HPC SoCs typically host hundreds of large CPUs operating at different frequencies in multiple voltage domains and speeds. To support the multi-voltage, multi-domain requirements and control leakage and power, designers can take advantage of specially tuned logic libraries to achieve their specific PPA goals. In Tachyum’s case, the company has a fast chip that integrates more than four million instances for a high-performance core. Needing a way to keep its processor cool while providing high performance for demanding data centers, the company selected Synopsys DesignWare® Logic Library IP and DesignWare PVT Monitors and Sensors.
Delivering high speed, high density, and low power, DesignWare Logic Libraries provide a broad set of standard cells to optimize the Tachyum processor’s circuits for performance, power, and area. The combination of high-performance compute logic libraries with large muxes, hand-tuned complex combinational cells, optimized multi-bit flops, and 72X and 168X high-drive buffer cells for clock spine implementation resulted in > 4-GHz FMAX with a balanced VT-profile at lower voltage.
The DesignWare PVT sensors offer an embedded, distributed sensor network to address the dynamically changing conditions of the SoC, including in-die process speed, supply variation, and thermal activity. The unique Distributed Thermal Sensor (DTS) enables faster and more area-efficient thermal sensing in areas with multiple hot spots, which are common in this type of complex AI device. The implementation of the PVT Controller also allows for a much quicker and easier integration of the monitors and sensors, which can help speed up time to market.
“As we develop the Tachyum Prodigy processor to deliver industry-leading performance for data center, AI, and HPC workloads, we also challenge ourselves to support a greener era of computing. Reducing power consumption while providing 10x faster performance than leading processors is critical to our success. DesignWare Foundation IP, including logic libraries and PVT sensors, helps us balance our power and performance requirements while significantly reducing our customers’ data center total cost of ownership,” said Danilak. “Startups generally have limitations, but Synopsys has teamed up with us to find solutions that work all around.”
Danilak added, “Having IP with the capabilities of the DesignWare Logic Libraries, available when we needed them even given the disruptions of the pandemic, helped smooth our transition from 7nm to the high-density, high-performance TSMC N5 FinFET process. In addition, the Synopsys support team was great at educating us, and was essential to helping us meet our deadlines.”

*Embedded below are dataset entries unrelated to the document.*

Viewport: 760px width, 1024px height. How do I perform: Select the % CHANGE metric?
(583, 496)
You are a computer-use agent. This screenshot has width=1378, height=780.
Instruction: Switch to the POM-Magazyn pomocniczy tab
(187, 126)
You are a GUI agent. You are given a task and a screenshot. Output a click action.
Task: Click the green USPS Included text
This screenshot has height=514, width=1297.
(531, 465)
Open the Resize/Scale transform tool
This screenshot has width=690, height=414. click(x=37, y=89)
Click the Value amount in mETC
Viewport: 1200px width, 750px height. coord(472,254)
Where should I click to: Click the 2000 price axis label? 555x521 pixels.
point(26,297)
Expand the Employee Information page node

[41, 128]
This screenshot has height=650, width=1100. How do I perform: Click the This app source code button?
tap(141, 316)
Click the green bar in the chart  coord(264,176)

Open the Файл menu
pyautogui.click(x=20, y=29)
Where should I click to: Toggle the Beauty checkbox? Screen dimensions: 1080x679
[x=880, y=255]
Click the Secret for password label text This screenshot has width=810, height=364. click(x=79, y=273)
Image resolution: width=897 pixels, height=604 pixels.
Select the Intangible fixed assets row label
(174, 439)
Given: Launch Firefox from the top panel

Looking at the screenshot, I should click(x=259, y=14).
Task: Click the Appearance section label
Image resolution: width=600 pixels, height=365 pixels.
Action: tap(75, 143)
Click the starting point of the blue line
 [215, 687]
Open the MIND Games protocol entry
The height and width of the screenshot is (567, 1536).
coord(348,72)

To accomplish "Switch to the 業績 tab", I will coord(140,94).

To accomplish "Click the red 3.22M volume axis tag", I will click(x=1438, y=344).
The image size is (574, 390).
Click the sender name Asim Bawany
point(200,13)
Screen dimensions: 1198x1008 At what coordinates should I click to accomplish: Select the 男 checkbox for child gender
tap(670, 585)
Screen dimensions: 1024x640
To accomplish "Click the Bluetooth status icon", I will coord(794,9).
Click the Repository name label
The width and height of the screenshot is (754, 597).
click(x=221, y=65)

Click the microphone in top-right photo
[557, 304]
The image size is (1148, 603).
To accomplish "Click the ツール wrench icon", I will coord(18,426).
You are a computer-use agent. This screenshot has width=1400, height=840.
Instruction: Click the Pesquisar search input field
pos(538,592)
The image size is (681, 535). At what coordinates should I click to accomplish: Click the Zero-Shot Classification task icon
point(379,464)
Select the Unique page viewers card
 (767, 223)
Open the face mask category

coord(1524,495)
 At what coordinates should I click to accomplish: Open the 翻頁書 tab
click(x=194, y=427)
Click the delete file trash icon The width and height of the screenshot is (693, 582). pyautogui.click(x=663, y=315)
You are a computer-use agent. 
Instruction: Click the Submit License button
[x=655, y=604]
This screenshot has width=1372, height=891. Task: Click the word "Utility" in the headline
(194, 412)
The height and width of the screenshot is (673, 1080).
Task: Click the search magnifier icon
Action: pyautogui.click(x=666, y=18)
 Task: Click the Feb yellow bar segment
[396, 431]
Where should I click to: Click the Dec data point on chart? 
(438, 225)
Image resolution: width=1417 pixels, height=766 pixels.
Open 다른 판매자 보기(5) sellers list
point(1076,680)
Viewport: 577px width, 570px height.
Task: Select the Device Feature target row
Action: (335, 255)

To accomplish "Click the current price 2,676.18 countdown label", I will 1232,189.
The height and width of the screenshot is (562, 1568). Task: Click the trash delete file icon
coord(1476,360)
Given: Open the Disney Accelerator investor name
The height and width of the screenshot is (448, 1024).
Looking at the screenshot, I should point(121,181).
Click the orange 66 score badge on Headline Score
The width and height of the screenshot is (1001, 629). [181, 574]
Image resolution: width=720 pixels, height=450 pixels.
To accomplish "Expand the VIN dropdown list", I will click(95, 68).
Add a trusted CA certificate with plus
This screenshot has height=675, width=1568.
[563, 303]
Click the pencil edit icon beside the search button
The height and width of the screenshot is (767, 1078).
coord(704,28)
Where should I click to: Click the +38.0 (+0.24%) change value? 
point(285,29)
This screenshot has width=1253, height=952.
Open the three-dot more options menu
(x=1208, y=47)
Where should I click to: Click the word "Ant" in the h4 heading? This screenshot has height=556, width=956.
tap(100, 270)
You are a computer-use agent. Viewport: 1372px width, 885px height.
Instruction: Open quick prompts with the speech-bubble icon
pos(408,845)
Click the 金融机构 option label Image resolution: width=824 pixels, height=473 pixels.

As Tachyum plans its next chip, the company looks forward to potentially furthering its collaboration with Synopsys and evaluating Synopsys solutions for design, verification, and prototyping. “Based on our good experience with the DesignWare IP and team, we will look at the broader DesignWare IP and Synopsys portfolio for our next generation,” said Danilak. “The combination of increasing performance and lowering power and cost puts Synopsys ahead of the alternatives.”
Tachyum’s vision is to make AI more accessible and enable entities to direct more AI projects toward the good of humanity. Today’s supercomputers cost billions of dollars to build. A universal processor like Tachyum’s Prodigy, however, can reduce costs and power while delivering enough performance to support shared workloads. This opens the door to scenarios such as private enterprises renting unused data center capacity to government agencies pursuing a variety of worthwhile AI projects.
“A revolution to create a machine more powerful than the human brain only happens once,” said Danilak.